Для этого коллегам нужно какое-то время – было бы круто, если эту публикацию можно было сделать чуть позже (с учётом нашего комментария). Просто если запостить сейчас – то возможно кто-то это как раз заюзает для спама.
Спустя пару часов пришло сообщение, что «хотфикс» с запретом использования "+" в строке с email-ом пролит, чуть позже алгоритм доработают ("+" разрешат) и он будет работать «как надо». Быстрая работа хабровцев, респект!
Ещё ровно месяц понадобился Хабру на то, чтобы сделать «как надо», цитирую:
В качестве хотфикса мы запретили регистрацию почт с символом “+”, чтобы никто не начал массово регистрировать аккаунты. А также проверили, много ли пользователей было с такими адресами — некоторое количество нашлось, но никаких признаков их недобросовестного использования не обнаружилось. На внеплановую доработку спеки, разработку и тестирование нам понадобилось время, но в результате мы улучшили механизм проверки почты — символ “+” в адресе почты стал снова доступен.
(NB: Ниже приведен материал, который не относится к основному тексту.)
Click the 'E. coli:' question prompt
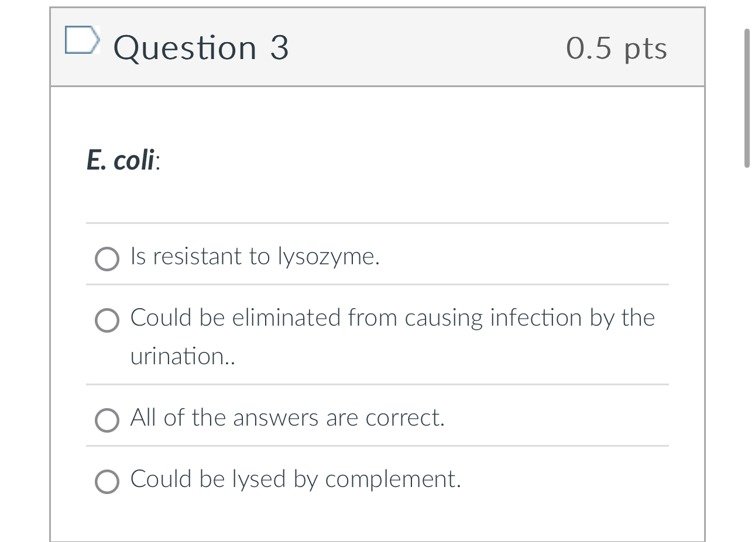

Теперь его можно указать при регистрации (для всех тех преимуществ, перечисленных выше), однако «под капотом» часть адреса после символа “+” «очищается» и проверяется на уникальность, поэтому зарегистрировать на одну почту много аккаунтов уже не получится.
Что ж, всё по-честному. Правда, теперь всё описанное выше больше нельзя будет повторить на habr.com, но тот же github.com все ещё доступен для подобных экспериментов.
И здесь я не удержусь, чтобы напомнить, что
Статья носит исключительно информационный характер и не является инструкцией или призывом к совершению противоправных деяний. Наша цель — рассказать о существующих уязвимостях, которыми могут воспользоваться злоумышленники, предостеречь пользователей и дать рекомендации по защите своей личной информации в Интернете. Помните, что не стоит забывать о безопасности своих личных данных.